On Friday, Aiyar was in the city at the Bangalore International Centre in Domlur, to launch his book, Memoirs of a Maverick: The First Fifty Years (1941–1991),  the first of a three-part series, where he shares some of his early influences, the life of a diplomat, strengthening Indo-Pak ties by managing India’s first consulate general in Karachi and then going onto work intimately with Rajiv Gandhi in the PMO.

“I wouldn’t call it an autobiography, I find the word pretentious. Nehru wrote an autobiography, people like me write a memoir,” says Aiyar, who was in conversation with former Foreign Secretary of India, Nirupama Menon Rao and journalist Nupur Basu at a session titled, Out of Syllabus: Mani Shankar Aiyar Unfiltered.

The first part (published by Juggernaut and priced at `800) delves into his first five decades – from his childhood at Dehradun where he was raised by his feisty widowed mother to nearly becoming the president of the Cambridge Union, and working as a young diplomat. “I was brought up in penury and poverty, so much so we never had home clothes and wore the school uniform during holidays,” recalls Aiyar, who was the ‘poorest boy’ in the richest school, The Doon School, Dehradun.

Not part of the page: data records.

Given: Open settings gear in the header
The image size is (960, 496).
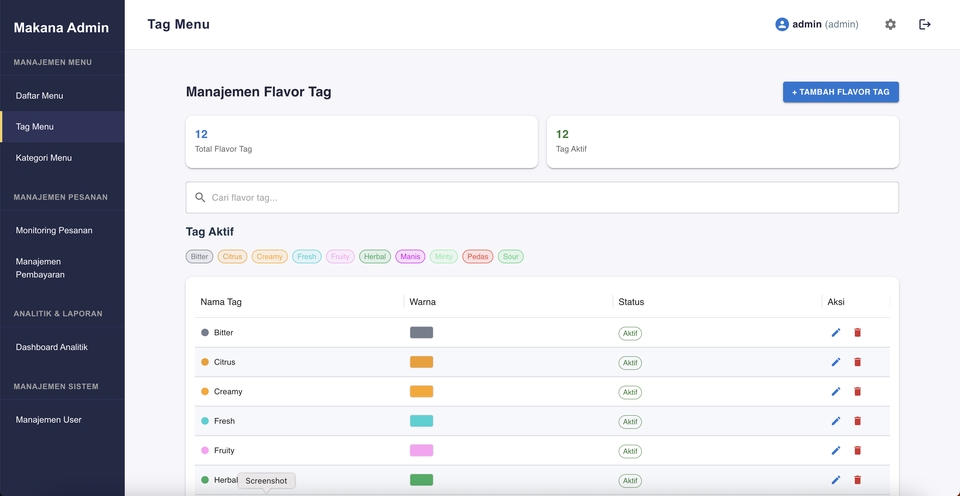Looking at the screenshot, I should pos(890,24).

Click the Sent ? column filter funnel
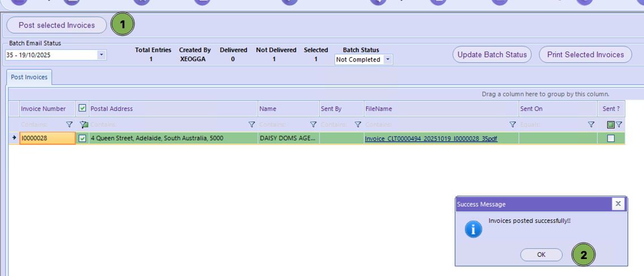[x=619, y=124]
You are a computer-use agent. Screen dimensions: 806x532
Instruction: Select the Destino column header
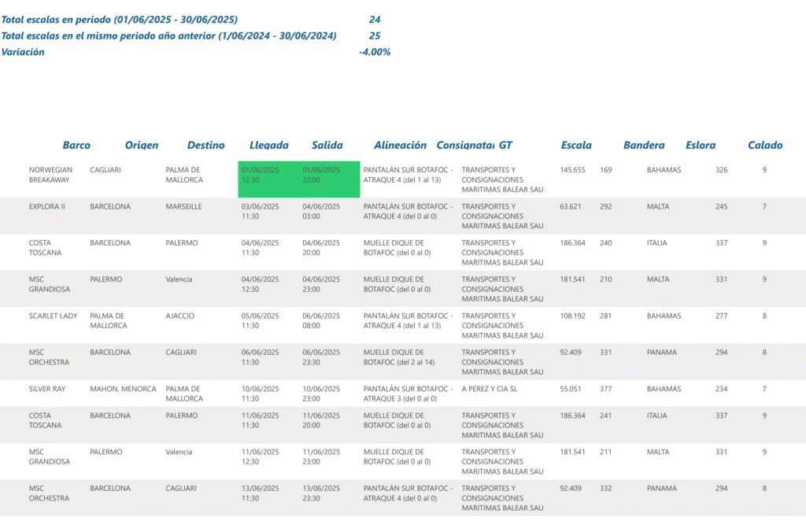click(x=205, y=146)
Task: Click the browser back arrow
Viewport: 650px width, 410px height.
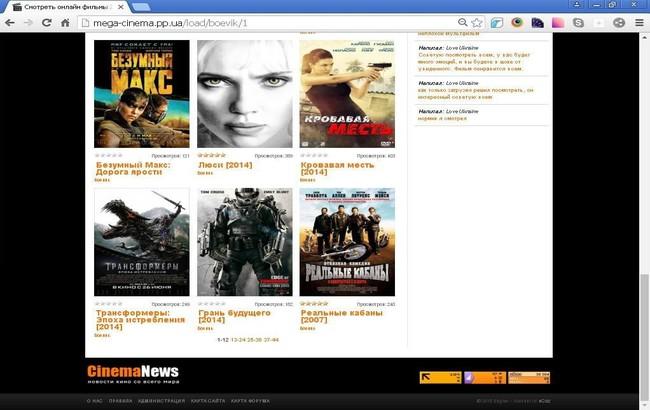Action: pos(12,22)
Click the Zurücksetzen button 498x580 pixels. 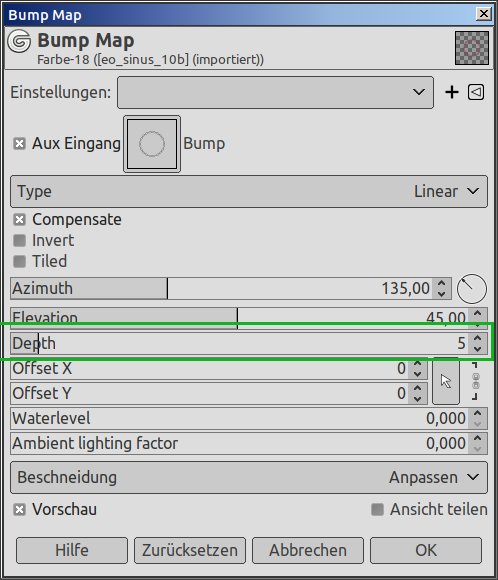pos(190,550)

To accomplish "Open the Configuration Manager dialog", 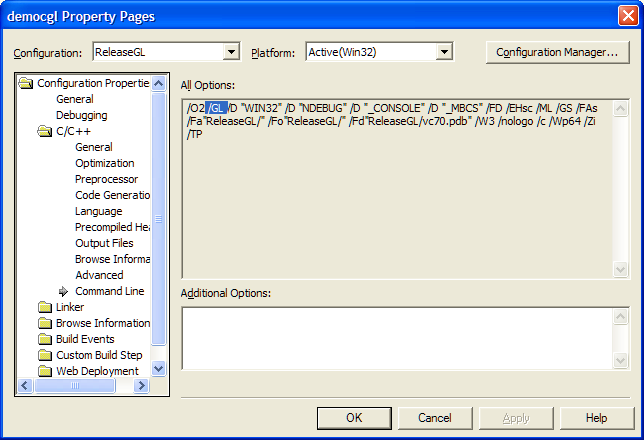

Incidentally, it was here that he was schoolmates with Rajiv Gandhi, who he later went on to work with the PMO. “He was three years junior to me in a school where no one gave a toss that he was the PM’s grandson. There was this rule that a student who had done the Senior Cambridge exam was designated a senior and would have to give the ‘juniors’ permission to use the pool. So a shy 14-year-old boy walked up to me saying, ‘Yaar, give us permission to swim yaar’, which I graciously did. I often wonder had I done the usual Doon School thing of not agreeing, whether I would have got into Rajiv Gandhi’s PMO,” he shares with a laugh.

His childhood connection with Gandhi was often misconstrued and Aiyar clarifies that he only shared an ‘official’ relationship with him after he joined Gandhi’s PMO. “I must mention that I always called him ‘Sir’,” says Aiyar, whose book, The Rajiv I Knew and Why He Was India’s Most Misunderstood Prime Minister will be out in a couple of months. “I just handed over the manuscript before coming to Bengaluru,” he says.

Known for his wit and many indiscretions, Aiyar often found and finds himself in a spot. Like this one time, he was asked by an editor of a newspaper if Gandhi believed in God. Late at night and not able to check with Gandhi himself, Aiyar reasoned that a modern, rational man would likely be an atheist. The next morning he went into the PM’s cabin and informed him of his answer, only to be astonished when Gandhi retorted, ‘But I do believe in God.’

Speaking of which, and admitting to a streak of irreverence – a quality he and his brother inherited from their mother – Aiyar recalls living in a religious household but becoming a firm atheist by the age of 15. “And yet despite knowing that her children did not agree with her, she never stopped us. From Amma, we learnt to be independent in thought and take the consequences of our speech and actions. You can’t expect people you have been irreverent to, to be kind to you. You say what you want but you have to know full well that you will be attacked by the people you have,” he says.